--- Data shown ---
·····

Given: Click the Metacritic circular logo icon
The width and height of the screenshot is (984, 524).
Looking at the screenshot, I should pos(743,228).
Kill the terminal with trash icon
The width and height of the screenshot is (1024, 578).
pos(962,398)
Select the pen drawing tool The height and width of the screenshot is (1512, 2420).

·····

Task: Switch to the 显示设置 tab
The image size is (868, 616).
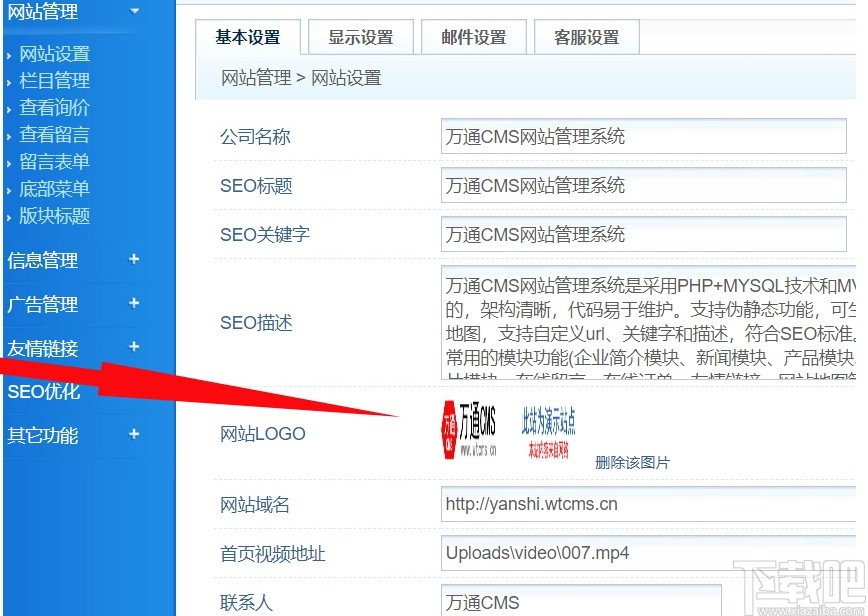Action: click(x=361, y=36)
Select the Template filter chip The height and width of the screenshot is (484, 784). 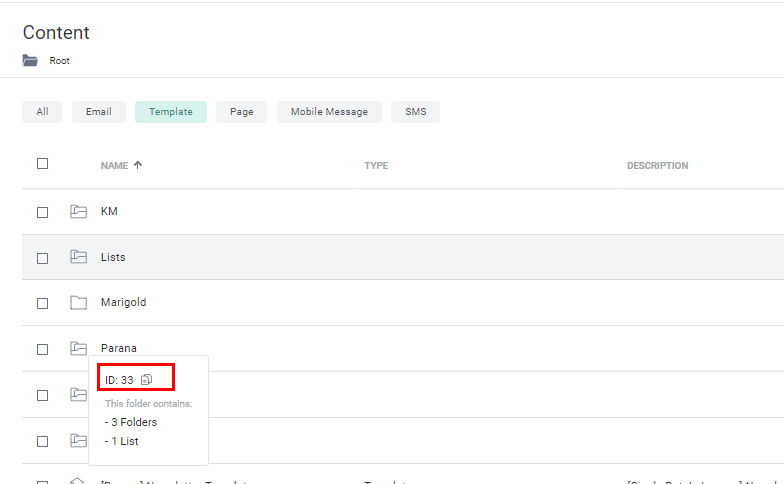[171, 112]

·····

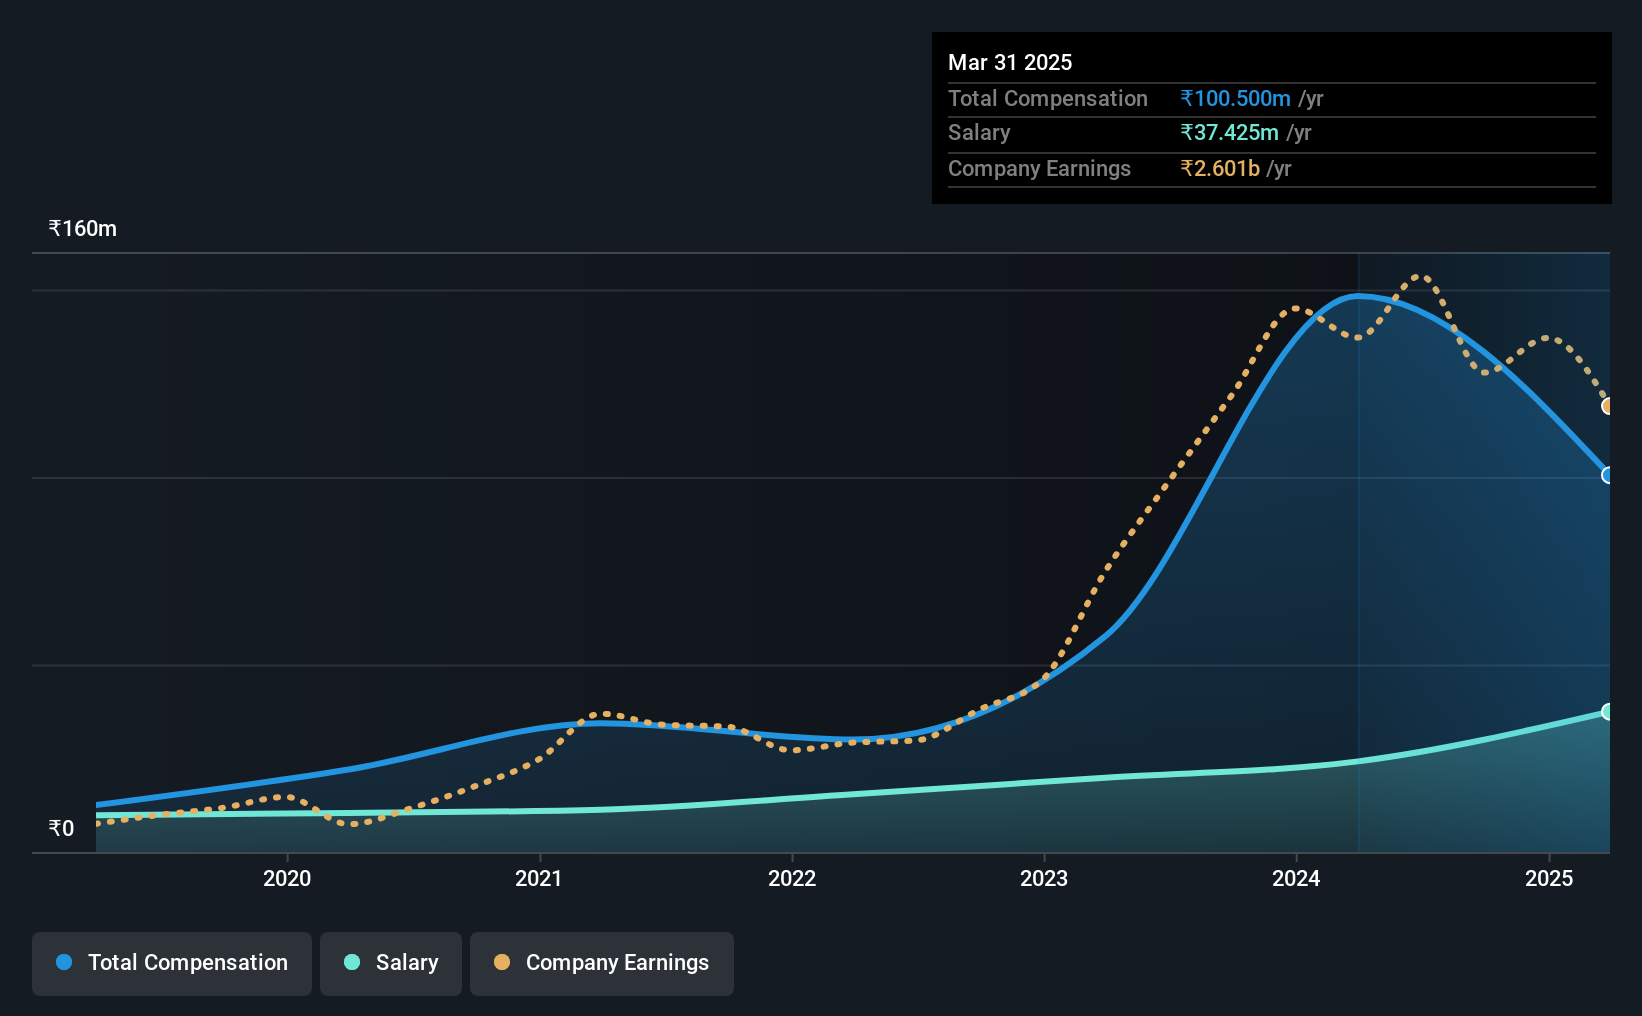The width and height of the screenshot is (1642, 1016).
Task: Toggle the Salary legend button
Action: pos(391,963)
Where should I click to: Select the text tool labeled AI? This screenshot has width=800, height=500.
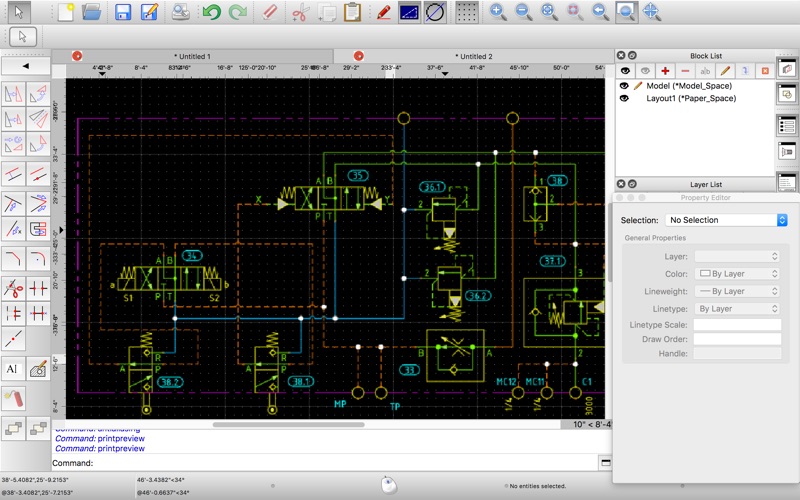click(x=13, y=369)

·····

--- Work item ---
Throughout the records above, find the lines in which the word "icon" appears and return them.

--- Response area ---
Given: Click the Metacritic circular logo icon
Kill the terminal with trash icon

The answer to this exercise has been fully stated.